During public comment Tuesday, resident Judi Grunstra urged the council not to cut Civic Auditorium staff.
“Only a few years ago, the city was celebrating the Civic’s 75th anniversary and inviting people to share their memories. Many many people have great memories of events they’ve attended there. We’ve seen what happened when the 50-year-old library was neglected. So let’s not throw the Civic under the bus.”
The council approved the staff’s recommendation for the cuts. City staff said they wanted to build a better business plan for the Civic Auditorium, perhaps with changes to concessions sales and room rentals. The auditorium costs the city about $1 million annually to operate, and brings in $500,000 in revenue, Parks and Recreation Director Tony Elliot said in the May 26 budget hearing.
It is unclear what kinds of indoor events will be allowed by state pandemic-related rules in the next year, city staff said. The Santa Cruz Symphony has planned for indoor concerts at the auditorium, but the musical theater group Santa Cruz Follies has already cancelled its shows, staff said.
“As we were facing budget reductions, it’s a matter of do we keep a park closed, or do we reduce hours at the community center, or do we reduce services at the Civic? So this is kind of where we are due to the lean nature of our budget,” Elliot said Tuesday.
- Related story: Rising pension costs in Santa Cruz: Your questions answered (June 4, 2021)

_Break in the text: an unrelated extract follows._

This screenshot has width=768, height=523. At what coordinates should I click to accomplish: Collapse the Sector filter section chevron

The Louden Nelson Community Center in Santa Cruz has been renamed as the London Nelson Community Center. (Kara Meyberg Guzman — Santa Cruz Local file)

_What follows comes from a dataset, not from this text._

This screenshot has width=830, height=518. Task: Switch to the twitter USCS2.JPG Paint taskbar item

Louden Nelson Community Center name change
Tuesday, the city council also unanimously approved a resolution to rename the community center at 301 Center St. to the London Nelson Community Center. The effort seeks to correct history and honor a Black man born into slavery who bequeathed all his belongings to Santa Cruz schools. Historical documents show that the man’s name was London Nelson, not Louden. Officials sometimes misspelled his name in handwritten documents.

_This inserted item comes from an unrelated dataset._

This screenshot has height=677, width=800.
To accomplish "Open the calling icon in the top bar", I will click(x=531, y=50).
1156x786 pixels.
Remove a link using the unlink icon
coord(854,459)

The resolution endorses a name change for all other landmarks honoring Nelson — a plaza, his headstone in Evergreen Cemetery and a plaque on Water Street.
The community effort to rename the center began with an online petition by resident Brittnii London, which received more than 1,000 signatures. London, who attended the center as a child, said she remembered the day her mother told her Nelson’s story and real name.
“I was probably 8 or so at the time. And I remember always feeling really slighted,” London said Tuesday. “Like, OK, we know his name is not correct, and yet no one does anything about it. We don’t call Jack O’Neill ‘John O’Neill.’ We give the credit where the credit’s due.
“And then with the pandemic last year, I really got to thinking, what’s a positive thing that I can do for our community, meaning the Black community. And that was the first thing that popped into my mind,” London said.